Le client a la possibilité de céder son droit de faculté de rachat.
Dans le cadre des opérations de portage immobilier, les frais de mutation sont réduits.
Points de vigilances
Etat hypothécaire : il est nécessaire de vérifier en amont l’état des créances rattachées au bien utilisé dans l’opération de portage immobilier. Dans le cas de plusieurs créances, il sera nécessaire de les solder.
Dans le cadre des opérations de portage immobilier, il y a bien transfert de propriété, de fait la mairie ou l’organisme compétent a un droit de préemption (DIA – déclaration d’intention d’aliéner) qu’il faudra purger avant de réaliser l’opération.
Qui peut faire un portage immobilier ?
Tout le monde : particuliers, artisans, commerçants, professions libérales, entrepreneurs, sociétés, sociétés civiles immobilières (SCI), promoteurs immobiliers, etc…
Sur quel type de bien peut-on faire un portage immobilier ?
Tout type : sur des biens d’habitation (maison, appartement, villa), sur des ensembles immobiliers (immeuble), sur des surfaces commerciales (bureau, local industriel, etc…) ou sur des terrains (dont terres agricoles).
Dans quels cas faire un portage immobilier ?
Dès que les recours bancaires sont épuisés :
Saisie immobilière avec ou sans vente judiciaire forcée, déchéance du terme d’un prêt relais ou d’acquisition, tous fichages Banque de France,
Besoin immédiat de trésorerie personnelle (dans l’attente d’une vente de bien) et/ou professionnelle (apport de cash),
Redressement ou liquidation judiciaire, démarrage d’une nouvelle activité, droits de succession, divers impayés,
Cession urgente du patrimoine immobilier,
Obtention de trésorerie pour acquérir un bien immobilier,
…
Comment sort-on un portage immobilier ?
L’idéal est que le portage ait permis au propriétaire-vendeur d’avoir le temps de se refaire une situation financière et d’être donc en capacité de souscrire un financement bancaire pour racheter son bien.

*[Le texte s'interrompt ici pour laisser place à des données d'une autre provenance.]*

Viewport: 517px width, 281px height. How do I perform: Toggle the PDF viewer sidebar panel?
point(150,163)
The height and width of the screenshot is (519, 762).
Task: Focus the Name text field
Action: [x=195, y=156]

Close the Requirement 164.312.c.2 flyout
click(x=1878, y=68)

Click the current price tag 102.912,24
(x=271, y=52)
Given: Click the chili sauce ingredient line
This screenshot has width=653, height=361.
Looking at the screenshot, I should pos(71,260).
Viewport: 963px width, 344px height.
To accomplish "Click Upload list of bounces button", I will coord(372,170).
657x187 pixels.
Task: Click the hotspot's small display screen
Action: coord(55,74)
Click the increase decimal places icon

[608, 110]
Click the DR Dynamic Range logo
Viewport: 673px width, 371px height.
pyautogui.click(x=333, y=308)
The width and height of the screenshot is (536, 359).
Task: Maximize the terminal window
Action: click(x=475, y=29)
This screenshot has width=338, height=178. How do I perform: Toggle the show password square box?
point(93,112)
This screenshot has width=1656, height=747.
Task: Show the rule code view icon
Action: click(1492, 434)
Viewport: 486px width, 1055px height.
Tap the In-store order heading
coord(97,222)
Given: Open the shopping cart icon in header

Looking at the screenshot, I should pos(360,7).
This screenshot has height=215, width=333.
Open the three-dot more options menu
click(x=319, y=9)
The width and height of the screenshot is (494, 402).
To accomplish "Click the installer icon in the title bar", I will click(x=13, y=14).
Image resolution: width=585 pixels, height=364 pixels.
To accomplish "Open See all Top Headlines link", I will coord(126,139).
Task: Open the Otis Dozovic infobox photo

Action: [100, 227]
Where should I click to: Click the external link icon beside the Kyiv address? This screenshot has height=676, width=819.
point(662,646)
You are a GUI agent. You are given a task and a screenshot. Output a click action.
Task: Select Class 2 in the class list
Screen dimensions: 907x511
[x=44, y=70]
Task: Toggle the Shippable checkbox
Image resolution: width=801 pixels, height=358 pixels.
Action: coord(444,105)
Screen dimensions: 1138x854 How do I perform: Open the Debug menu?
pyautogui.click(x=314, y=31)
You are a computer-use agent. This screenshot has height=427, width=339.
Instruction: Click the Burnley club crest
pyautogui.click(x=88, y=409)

Si ce n’est pas le cas, le vendeur bénéficie d’une clause lui permettant de vendre son bien à un tiers à son prix réel. L’investisseur sera alors remboursé et le vendeur percevra la différence entre le produit de la vente et la somme due à l’investisseur.
Points d’attention
Il est très important que l’opération de portage immobilier ne soit faite que si elle permet de solutionner l’ensemble des dettes et/ou problèmes. Par ailleurs, le montant de l’indemnité d’occupation doit correspondre à la capacité financière actuelle du propriétaire-vendeur. Enfin, il faut proscrire ce type d’opération si l’on n’a pas une réelle capacité de sortie de l’opération de portage par le rachat du bien ou sa vente. A défaut, on aura vendu son bien avec une forte décote dont on ne reverra jamais la couleur.
Un bon portage immobilier doit donc permettre d’acheter le temps nécessaire pour se refaire ou pour restructurer. C’est ainsi qu’il peut sauver des entreprises, des emplois et des domiciles.